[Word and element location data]
☆ ☆ ☆ ☆

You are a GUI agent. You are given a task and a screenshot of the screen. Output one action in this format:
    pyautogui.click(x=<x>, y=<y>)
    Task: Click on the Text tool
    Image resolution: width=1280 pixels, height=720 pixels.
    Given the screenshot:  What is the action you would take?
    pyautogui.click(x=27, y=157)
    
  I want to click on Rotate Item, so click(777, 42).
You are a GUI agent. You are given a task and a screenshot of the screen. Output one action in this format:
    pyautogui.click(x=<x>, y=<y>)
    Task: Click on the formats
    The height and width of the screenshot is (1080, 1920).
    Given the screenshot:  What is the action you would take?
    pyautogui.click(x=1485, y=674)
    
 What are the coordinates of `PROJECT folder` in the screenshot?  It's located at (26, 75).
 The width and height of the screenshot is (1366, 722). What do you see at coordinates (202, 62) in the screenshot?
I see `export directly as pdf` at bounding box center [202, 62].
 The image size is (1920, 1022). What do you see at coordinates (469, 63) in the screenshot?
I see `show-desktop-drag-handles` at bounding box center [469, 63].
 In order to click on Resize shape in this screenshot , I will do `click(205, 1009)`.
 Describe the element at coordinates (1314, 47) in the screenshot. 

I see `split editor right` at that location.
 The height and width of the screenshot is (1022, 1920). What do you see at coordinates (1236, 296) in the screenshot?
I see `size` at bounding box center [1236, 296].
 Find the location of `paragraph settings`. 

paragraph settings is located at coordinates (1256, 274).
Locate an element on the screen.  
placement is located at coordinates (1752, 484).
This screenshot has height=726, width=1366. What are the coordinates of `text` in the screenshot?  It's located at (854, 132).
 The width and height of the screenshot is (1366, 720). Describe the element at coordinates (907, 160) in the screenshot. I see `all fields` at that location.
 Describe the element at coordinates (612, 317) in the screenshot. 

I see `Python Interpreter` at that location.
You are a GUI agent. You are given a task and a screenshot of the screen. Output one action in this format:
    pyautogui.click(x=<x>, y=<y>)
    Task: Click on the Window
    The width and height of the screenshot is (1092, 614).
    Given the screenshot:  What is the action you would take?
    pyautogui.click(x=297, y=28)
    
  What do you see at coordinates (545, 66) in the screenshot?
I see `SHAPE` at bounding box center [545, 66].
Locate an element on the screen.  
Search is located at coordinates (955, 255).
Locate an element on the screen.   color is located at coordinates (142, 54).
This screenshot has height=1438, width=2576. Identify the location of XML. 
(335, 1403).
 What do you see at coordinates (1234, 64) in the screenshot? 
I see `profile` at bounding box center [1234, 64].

☆ ☆ ☆ ☆

* [Objective]
Format the items above as a numbered list, dropping any blank lines.

* [Answer]
1. You are a GUI agent. You are given a task and a screenshot of the screen. Output one action in this format:
2.     pyautogui.click(x=<x>, y=<y>)
3.     Task: Click on the Text tool
4.     Image resolution: width=1280 pixels, height=720 pixels.
5.     Given the screenshot:  What is the action you would take?
6.     pyautogui.click(x=27, y=157)
7.   I want to click on Rotate Item, so click(777, 42).
8. You are a GUI agent. You are given a task and a screenshot of the screen. Output one action in this format:
9.     pyautogui.click(x=<x>, y=<y>)
10.     Task: Click on the formats
11.     The height and width of the screenshot is (1080, 1920).
12.     Given the screenshot:  What is the action you would take?
13.     pyautogui.click(x=1485, y=674)
14.  What are the coordinates of `PROJECT folder` in the screenshot?  It's located at (26, 75).
15.  The width and height of the screenshot is (1366, 722). What do you see at coordinates (202, 62) in the screenshot?
16. I see `export directly as pdf` at bounding box center [202, 62].
17.  The image size is (1920, 1022). What do you see at coordinates (469, 63) in the screenshot?
18. I see `show-desktop-drag-handles` at bounding box center [469, 63].
19.  In order to click on Resize shape in this screenshot , I will do `click(205, 1009)`.
20.  Describe the element at coordinates (1314, 47) in the screenshot. 
21. I see `split editor right` at that location.
22.  The height and width of the screenshot is (1022, 1920). What do you see at coordinates (1236, 296) in the screenshot?
23. I see `size` at bounding box center [1236, 296].
24.  Find the location of `paragraph settings`. 
25. paragraph settings is located at coordinates (1256, 274).
26. Locate an element on the screen.  
27. placement is located at coordinates (1752, 484).
28. This screenshot has height=726, width=1366. What are the coordinates of `text` in the screenshot?  It's located at (854, 132).
29.  The width and height of the screenshot is (1366, 720). Describe the element at coordinates (907, 160) in the screenshot. I see `all fields` at that location.
30.  Describe the element at coordinates (612, 317) in the screenshot. 
31. I see `Python Interpreter` at that location.
32. You are a GUI agent. You are given a task and a screenshot of the screen. Output one action in this format:
33.     pyautogui.click(x=<x>, y=<y>)
34.     Task: Click on the Window
35.     The width and height of the screenshot is (1092, 614).
36.     Given the screenshot:  What is the action you would take?
37.     pyautogui.click(x=297, y=28)
38.   What do you see at coordinates (545, 66) in the screenshot?
39. I see `SHAPE` at bounding box center [545, 66].
40. Locate an element on the screen.  
41. Search is located at coordinates (955, 255).
42. Locate an element on the screen.   color is located at coordinates (142, 54).
43. This screenshot has height=1438, width=2576. Identify the location of XML. 
44. (335, 1403).
45.  What do you see at coordinates (1234, 64) in the screenshot? 
46. I see `profile` at bounding box center [1234, 64].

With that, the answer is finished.